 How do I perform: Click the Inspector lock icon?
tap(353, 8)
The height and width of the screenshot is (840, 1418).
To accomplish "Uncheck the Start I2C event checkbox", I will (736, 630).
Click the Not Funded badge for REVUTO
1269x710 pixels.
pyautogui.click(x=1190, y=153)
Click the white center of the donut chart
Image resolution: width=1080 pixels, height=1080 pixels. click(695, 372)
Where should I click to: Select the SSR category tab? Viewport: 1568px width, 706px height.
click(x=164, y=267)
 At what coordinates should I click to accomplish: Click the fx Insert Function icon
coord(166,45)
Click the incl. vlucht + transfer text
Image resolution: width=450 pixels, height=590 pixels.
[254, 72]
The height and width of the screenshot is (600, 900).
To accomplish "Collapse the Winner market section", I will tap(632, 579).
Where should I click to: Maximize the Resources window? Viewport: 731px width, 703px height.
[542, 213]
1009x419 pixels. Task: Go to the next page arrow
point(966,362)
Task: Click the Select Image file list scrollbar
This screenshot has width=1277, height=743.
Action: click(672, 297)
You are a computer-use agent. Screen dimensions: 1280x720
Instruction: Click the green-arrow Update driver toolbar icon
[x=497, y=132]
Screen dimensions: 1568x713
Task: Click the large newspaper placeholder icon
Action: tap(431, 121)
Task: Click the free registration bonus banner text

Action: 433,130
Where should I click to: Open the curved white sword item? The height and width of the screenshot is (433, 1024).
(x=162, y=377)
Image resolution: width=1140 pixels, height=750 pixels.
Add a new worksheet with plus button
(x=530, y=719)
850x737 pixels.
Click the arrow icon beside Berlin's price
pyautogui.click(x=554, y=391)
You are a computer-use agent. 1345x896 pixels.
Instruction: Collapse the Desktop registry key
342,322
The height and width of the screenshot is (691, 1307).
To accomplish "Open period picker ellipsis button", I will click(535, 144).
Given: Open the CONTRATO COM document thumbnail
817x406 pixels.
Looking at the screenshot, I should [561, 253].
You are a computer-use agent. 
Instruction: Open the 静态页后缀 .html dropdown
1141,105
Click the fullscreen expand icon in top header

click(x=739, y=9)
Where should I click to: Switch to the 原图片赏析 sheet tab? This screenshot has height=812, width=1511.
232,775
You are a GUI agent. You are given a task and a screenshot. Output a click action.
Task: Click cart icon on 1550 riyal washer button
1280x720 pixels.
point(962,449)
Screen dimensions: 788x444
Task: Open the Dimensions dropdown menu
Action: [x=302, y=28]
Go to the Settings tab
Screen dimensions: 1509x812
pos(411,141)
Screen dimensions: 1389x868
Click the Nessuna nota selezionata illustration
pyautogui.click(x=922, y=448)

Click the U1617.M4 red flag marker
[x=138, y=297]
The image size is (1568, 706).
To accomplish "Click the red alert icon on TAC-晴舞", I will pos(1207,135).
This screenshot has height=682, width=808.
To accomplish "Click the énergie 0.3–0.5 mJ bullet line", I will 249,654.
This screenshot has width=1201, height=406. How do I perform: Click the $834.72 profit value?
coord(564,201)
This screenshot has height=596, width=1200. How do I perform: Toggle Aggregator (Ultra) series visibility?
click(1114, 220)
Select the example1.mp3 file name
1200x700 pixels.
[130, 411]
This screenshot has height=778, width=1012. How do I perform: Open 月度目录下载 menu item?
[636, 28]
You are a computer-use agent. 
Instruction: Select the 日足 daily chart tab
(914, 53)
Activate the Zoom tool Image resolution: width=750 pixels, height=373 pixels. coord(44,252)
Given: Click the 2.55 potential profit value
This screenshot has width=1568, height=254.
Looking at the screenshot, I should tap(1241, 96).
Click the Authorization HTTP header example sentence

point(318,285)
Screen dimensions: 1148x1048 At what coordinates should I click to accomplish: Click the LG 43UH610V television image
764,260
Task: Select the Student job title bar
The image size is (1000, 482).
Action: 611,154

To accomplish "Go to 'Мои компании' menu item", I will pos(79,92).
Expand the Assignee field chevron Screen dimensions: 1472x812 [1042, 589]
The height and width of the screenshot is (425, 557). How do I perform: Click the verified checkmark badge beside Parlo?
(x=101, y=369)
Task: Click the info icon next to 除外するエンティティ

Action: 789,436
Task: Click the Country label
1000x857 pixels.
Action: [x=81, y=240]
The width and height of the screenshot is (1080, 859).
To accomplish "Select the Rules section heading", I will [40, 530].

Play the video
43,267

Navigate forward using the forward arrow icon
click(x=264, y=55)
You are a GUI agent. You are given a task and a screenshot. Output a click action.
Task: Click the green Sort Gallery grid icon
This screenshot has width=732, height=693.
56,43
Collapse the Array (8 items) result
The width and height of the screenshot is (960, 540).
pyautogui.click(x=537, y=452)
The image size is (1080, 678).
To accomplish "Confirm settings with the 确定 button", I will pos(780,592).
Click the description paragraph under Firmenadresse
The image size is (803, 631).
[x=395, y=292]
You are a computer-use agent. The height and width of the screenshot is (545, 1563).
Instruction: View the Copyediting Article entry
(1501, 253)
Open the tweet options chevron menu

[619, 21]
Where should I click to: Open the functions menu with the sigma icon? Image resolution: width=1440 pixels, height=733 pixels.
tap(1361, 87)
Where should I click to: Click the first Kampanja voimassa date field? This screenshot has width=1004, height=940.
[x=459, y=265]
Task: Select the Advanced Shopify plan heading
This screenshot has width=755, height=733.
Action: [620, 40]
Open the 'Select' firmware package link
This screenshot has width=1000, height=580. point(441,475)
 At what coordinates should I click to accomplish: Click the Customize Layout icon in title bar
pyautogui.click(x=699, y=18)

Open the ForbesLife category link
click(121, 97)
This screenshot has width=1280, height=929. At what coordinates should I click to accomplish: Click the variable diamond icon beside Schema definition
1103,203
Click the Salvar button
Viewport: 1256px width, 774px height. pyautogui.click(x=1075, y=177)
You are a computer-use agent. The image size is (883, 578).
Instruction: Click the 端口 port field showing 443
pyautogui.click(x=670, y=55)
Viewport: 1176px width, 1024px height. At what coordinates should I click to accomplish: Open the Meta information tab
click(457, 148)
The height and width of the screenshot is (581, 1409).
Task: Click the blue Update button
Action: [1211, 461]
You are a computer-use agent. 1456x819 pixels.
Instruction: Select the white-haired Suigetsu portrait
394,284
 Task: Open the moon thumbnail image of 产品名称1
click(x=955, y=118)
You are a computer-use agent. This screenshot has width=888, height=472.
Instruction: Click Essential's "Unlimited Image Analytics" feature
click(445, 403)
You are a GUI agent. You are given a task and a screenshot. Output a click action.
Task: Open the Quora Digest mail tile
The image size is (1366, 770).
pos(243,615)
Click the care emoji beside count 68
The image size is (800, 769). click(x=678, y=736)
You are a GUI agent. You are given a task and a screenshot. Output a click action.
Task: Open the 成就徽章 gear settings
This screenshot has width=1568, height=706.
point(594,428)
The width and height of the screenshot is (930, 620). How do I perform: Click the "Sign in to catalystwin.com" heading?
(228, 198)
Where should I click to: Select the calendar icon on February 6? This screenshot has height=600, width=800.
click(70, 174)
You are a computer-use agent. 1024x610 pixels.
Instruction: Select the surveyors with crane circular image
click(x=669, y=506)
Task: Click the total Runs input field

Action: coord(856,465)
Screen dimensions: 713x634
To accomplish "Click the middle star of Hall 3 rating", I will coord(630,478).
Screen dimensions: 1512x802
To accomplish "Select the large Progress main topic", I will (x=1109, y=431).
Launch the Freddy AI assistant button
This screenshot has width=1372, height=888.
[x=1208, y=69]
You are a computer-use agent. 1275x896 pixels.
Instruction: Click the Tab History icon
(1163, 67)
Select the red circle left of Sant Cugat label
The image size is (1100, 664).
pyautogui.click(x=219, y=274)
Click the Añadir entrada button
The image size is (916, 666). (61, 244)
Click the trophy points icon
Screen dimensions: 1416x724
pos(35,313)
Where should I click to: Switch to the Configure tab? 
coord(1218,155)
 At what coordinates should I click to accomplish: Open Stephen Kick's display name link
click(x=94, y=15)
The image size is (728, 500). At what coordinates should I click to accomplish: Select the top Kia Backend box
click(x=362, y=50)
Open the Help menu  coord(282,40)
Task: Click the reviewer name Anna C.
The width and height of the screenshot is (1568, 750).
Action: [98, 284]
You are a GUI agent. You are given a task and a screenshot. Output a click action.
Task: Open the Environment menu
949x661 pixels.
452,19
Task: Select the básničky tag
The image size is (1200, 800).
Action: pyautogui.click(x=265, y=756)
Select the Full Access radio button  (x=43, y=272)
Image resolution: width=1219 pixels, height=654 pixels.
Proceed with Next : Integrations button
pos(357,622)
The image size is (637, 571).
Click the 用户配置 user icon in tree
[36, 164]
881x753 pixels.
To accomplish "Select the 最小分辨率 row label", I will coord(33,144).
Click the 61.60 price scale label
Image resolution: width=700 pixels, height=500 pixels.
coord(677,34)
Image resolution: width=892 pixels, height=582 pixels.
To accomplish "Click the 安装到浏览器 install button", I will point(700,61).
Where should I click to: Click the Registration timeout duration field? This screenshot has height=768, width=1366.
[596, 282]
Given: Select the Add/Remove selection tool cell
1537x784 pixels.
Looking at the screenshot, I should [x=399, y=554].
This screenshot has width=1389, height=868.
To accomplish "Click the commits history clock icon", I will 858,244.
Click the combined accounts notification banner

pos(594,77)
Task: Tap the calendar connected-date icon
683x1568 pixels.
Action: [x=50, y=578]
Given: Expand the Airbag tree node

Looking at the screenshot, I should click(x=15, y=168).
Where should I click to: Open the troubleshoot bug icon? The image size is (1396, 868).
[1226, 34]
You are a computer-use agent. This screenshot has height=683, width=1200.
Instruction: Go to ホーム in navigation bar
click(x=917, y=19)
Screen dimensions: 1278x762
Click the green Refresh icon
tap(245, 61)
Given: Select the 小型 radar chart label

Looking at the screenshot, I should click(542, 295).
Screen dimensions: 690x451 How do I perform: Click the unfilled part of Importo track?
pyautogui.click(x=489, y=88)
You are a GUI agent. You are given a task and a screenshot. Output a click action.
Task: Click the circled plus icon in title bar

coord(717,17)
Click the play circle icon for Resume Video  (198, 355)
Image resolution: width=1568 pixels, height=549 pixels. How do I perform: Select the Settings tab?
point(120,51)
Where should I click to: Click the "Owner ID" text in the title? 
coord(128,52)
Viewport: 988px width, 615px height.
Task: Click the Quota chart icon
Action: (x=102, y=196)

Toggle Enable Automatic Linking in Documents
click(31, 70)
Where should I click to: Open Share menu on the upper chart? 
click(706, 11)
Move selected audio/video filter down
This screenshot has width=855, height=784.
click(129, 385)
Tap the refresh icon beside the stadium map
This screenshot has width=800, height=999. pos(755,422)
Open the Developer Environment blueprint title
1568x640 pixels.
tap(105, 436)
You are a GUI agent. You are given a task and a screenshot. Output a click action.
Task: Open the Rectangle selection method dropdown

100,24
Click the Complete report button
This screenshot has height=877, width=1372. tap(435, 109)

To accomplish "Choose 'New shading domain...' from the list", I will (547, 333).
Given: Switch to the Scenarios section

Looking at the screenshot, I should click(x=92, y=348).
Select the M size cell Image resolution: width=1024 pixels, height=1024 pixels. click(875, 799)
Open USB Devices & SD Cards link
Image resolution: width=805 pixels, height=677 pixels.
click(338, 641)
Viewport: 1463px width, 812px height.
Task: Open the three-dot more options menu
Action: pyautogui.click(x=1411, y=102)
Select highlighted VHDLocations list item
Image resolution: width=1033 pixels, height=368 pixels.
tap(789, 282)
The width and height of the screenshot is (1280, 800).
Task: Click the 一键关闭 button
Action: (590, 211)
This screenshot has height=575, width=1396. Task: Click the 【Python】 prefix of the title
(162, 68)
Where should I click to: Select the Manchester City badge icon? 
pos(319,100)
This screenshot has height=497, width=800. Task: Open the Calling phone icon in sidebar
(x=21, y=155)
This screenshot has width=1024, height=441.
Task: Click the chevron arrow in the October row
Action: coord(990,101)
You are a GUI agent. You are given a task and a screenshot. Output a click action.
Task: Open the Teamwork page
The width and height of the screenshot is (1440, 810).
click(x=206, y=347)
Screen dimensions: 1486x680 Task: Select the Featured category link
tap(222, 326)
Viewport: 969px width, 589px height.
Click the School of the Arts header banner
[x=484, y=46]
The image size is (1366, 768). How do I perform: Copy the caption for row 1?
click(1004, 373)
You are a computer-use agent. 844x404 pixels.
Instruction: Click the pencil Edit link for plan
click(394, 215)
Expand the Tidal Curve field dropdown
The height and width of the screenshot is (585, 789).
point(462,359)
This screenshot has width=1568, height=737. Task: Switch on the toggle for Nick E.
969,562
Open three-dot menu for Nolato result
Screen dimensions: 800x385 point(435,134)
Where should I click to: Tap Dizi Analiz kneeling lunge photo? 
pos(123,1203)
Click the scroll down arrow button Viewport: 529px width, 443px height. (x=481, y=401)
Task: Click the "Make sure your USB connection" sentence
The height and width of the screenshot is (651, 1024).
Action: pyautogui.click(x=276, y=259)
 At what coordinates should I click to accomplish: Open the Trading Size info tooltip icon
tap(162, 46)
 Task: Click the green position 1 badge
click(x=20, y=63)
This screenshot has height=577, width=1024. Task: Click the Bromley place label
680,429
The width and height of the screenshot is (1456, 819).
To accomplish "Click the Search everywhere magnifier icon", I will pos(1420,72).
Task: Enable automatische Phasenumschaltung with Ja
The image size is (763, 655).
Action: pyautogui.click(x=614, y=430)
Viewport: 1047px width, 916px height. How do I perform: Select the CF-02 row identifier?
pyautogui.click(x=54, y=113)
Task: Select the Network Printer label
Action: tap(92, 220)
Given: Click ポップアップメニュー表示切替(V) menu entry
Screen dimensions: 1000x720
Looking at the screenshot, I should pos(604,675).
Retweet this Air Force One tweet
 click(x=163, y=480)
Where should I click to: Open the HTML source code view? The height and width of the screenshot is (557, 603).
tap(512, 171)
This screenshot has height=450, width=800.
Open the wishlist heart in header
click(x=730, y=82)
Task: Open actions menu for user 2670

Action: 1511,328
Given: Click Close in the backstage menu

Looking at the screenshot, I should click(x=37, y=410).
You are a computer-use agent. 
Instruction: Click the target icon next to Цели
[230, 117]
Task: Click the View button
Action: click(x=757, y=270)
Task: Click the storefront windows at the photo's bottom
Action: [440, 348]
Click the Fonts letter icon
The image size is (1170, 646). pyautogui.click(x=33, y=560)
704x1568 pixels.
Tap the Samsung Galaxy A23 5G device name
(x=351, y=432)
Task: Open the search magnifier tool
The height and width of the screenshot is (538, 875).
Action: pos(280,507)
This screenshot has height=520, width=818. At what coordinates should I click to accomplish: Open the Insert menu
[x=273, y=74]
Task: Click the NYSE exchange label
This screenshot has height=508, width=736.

### What needs to be done
Exactly as they stand in the records above, print the lines from the one containing "704x1568 pixels." through the final line, inclusive.

### Result of the exercise
704x1568 pixels.
Tap the Samsung Galaxy A23 5G device name
(x=351, y=432)
Task: Open the search magnifier tool
The height and width of the screenshot is (538, 875).
Action: pos(280,507)
This screenshot has height=520, width=818. At what coordinates should I click to accomplish: Open the Insert menu
[x=273, y=74]
Task: Click the NYSE exchange label
This screenshot has height=508, width=736.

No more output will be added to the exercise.